Attempts to accelerate the oxygen reduction reaction (ORR) on Pt while simultaneously reducing Pt loading have been met with limited success. Recent approaches have utilized high surface area Pt or Pd nanoparticles supported by nanostructured carbon (Pt/C or Pd/C) as described, for example, in U.S. Pat. No. 6,815,391 to Xing, et al., which is incorporated by reference as if fully set forth in this specification. However, as an oxygen reduction catalyst, bulk Pt is still several times more active than Pt/C and Pd/C nanoparticle electrocatalysts. Another approach involves the use of Pt-encapsulated core-shell or alloy nanoparticles as described, for example, in U.S. Patent Publ.
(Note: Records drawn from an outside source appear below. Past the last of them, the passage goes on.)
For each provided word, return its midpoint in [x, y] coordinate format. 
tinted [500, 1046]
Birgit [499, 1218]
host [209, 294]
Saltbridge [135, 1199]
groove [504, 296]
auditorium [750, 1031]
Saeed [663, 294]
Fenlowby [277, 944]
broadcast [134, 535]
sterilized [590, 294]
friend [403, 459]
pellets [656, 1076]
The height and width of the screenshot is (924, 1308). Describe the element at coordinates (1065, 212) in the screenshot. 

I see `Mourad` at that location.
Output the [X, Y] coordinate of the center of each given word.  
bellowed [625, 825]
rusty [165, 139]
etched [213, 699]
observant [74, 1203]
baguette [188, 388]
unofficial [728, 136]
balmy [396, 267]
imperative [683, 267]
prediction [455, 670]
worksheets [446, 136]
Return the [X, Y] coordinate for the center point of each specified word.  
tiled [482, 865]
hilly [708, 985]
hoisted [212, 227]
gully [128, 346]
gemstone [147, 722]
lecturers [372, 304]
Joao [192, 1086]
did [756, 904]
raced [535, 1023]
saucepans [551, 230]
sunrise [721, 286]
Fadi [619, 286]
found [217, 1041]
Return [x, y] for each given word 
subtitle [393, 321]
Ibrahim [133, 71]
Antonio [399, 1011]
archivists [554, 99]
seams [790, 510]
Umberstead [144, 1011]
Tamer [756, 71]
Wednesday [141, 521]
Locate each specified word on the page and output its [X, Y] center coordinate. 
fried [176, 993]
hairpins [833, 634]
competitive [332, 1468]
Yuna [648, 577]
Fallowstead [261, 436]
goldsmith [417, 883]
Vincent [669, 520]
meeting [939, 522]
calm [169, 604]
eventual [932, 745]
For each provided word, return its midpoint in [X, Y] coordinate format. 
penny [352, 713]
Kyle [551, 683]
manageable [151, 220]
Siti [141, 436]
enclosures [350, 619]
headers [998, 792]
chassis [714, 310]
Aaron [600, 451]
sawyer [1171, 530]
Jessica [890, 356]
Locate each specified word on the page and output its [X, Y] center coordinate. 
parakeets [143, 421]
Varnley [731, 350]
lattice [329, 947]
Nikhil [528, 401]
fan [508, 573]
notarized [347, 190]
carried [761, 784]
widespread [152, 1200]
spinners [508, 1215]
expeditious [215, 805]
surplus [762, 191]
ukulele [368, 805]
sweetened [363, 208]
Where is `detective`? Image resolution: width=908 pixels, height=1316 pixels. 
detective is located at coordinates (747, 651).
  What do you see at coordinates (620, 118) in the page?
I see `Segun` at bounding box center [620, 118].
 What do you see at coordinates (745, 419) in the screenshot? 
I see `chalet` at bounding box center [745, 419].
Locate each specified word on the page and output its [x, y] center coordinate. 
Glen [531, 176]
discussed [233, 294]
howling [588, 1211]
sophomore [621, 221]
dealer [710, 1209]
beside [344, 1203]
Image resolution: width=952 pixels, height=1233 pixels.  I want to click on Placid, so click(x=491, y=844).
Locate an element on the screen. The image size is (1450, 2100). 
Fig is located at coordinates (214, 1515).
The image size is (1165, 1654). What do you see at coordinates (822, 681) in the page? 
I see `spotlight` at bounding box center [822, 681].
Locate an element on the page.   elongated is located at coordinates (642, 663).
No. 2007/0031722 to Adzic, et al., which is incorporated by reference as if fully set forth in this specification. The quantity of noble metal required was reduced even further by using a core-shell nanoparticle with a noble metal shell, but a non-noble metal core.
Despite the continued improvement attained with modern nanoparticle electrocatalysts, successful implementation in commercial energy conversion devices requires still further increases in the catalytic activity while simultaneously improving long-term stability and reducing the amount of costly precious metals required.